In conclusion, I'd like to revisit the comment made by Professor Boughton, who said it is the result of the effectiveness of immunisation programs that most young parents do not realise how dangerous some conditions are. I would like to finish today by sharing a story of a Western Australian family who I met a number of years ago and who continue to be huge champions for vaccination. They have had very personal and deep experience of just how dangerous vaccine-preventable diseases are. I refer particularly to Catherine and Greg Hughes, who've experienced what no parent should have go through, losing their baby boy to whooping cough. At three weeks of age, Riley started displaying a mild, cough-like symptom and developed an occasional cough. The doctors began treating him for pertussis, commonly known as whooping cough, but on his fourth day in hospital he was taken to the paediatric intensive care unit with pneumonia. These are Catherine's own words about what happened:

His heart was failing, his lungs were filled with thick mucus, as the toxins from the pertussis and the subsequent pneumonia had ravaged his body. My whole world was crumbling, and while I don’t think I was a total mess, inside my heart was breaking. We mentioned that when it was time for him to go, we’d like to be holding and cuddling him, not have him lying alone on the bed. The rest of the morning was spent crying, texting family and friends about what was happening, spending time with Riley, and asking my brother to bring in our three year old daughter so she could say goodbye.

This is the heartbreaking reality of these diseases and the reason that we cannot be complacent about the importance of vaccination. If that wasn't enough for the Hughes family, they were then subject and continue to be subject to a targeted campaign of online abuse and harassment from the antivaccination movement. But they have kept up their public campaign, because they know better than anyone else the devastating consequences of these diseases.

There is a generation of Australians who remember growing up facing the threat of vaccine-preventable diseases.

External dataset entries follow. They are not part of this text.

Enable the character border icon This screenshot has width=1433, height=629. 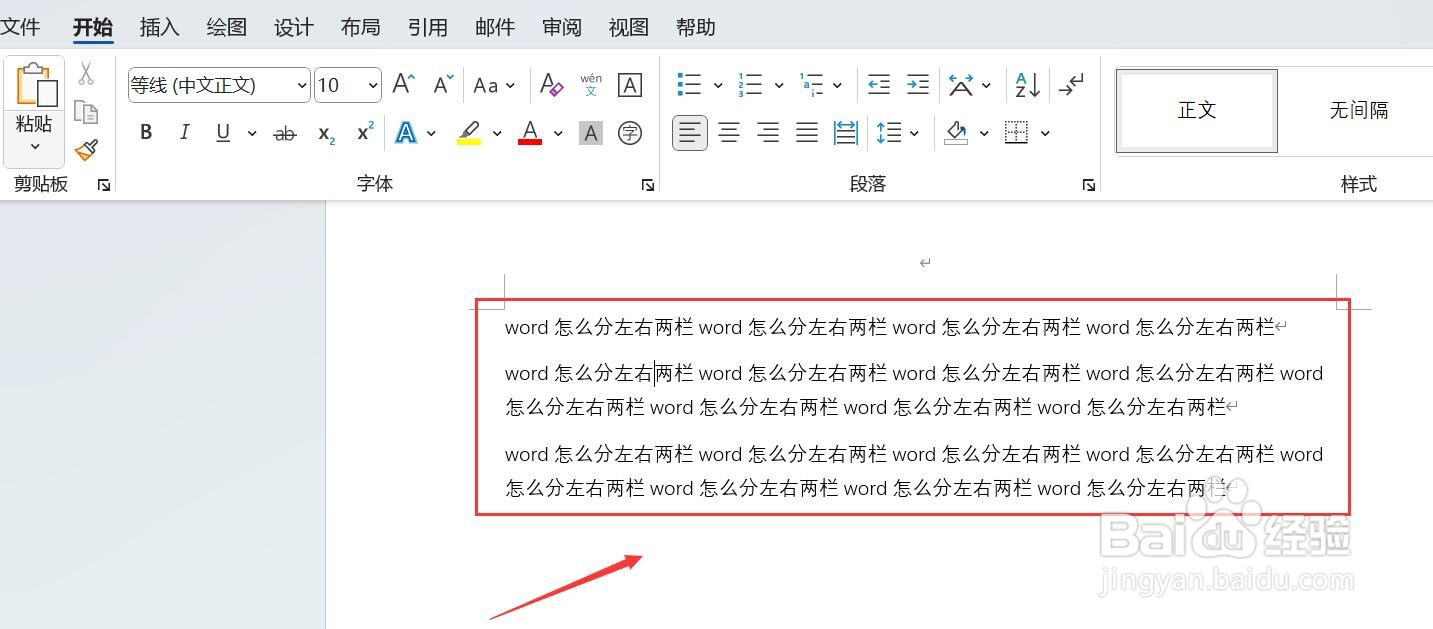[629, 85]
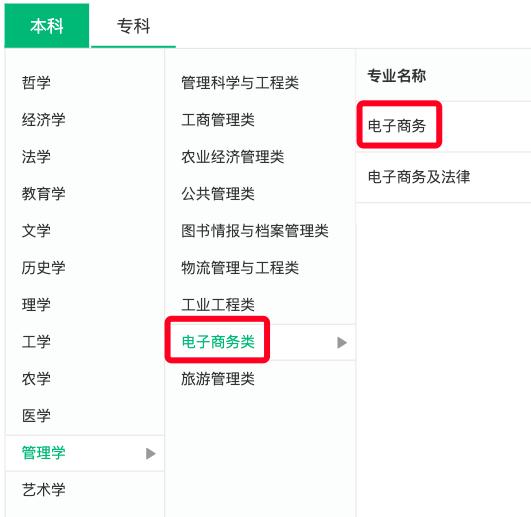Click the arrow icon beside 管理学

pos(151,453)
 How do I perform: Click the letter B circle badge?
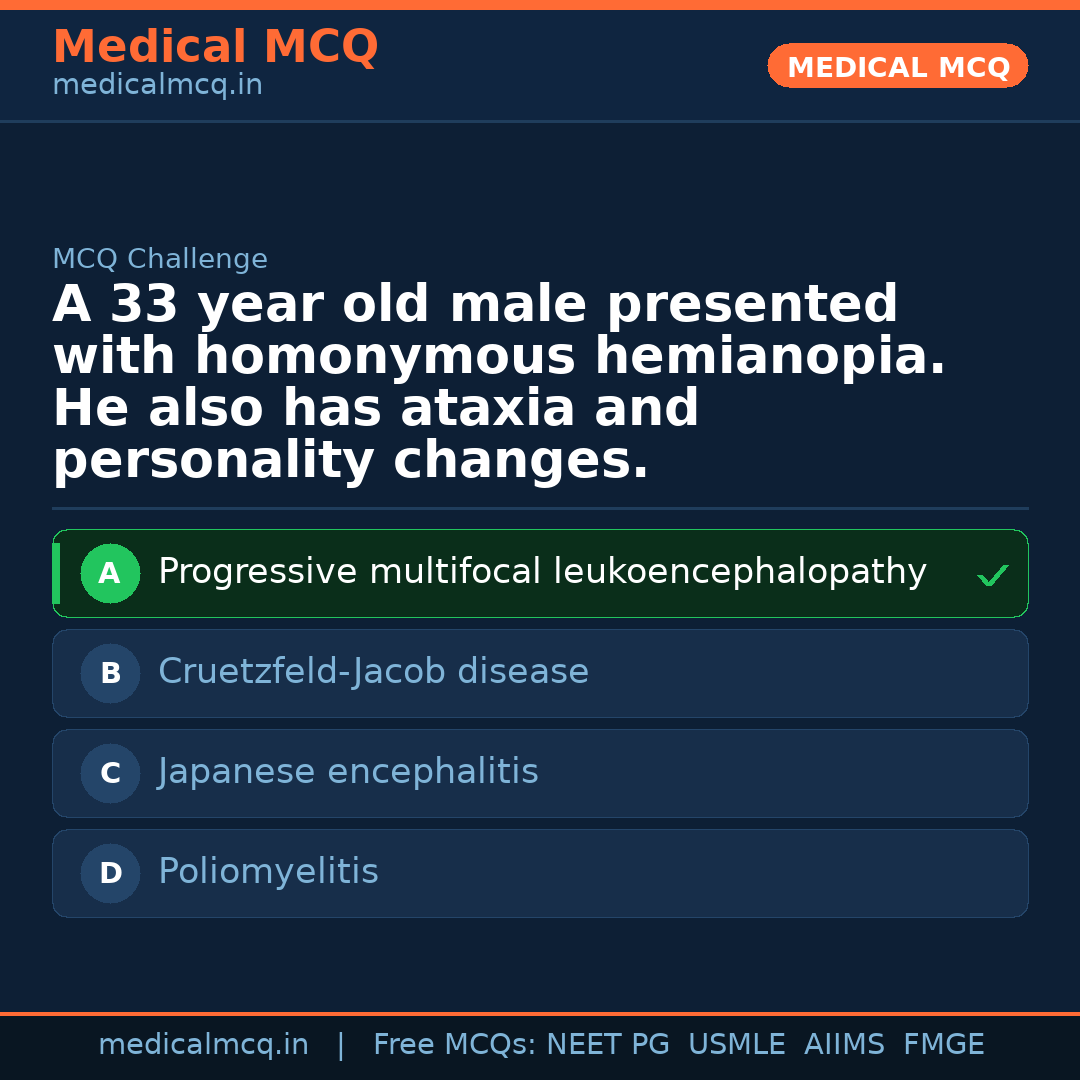point(110,674)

Some of them live with the impacts even now. As an example, in 1953 Australia had just come through its worst ever polio epidemic. At its peak about 10,000 people a year, mostly children and teenagers, were coming down with polio. One of them was my mum, who died around this time last year. She spent a year in Fairfield Infectious Diseases Hospital at the age of 17, having contracted polio. She described the absolute terror that swept through communities and families when a polio diagnosis occurred and when polio was within communities. We have been very lucky in Australia that we don't have polio anymore. Australia started using the vaccine two or three years later, and by the end of the 1950s the disease had almost been eliminated in this country. That is the power of vaccines, and that is why we need to do everything in our power to ensure that the importance of vaccination is not forgotten by society.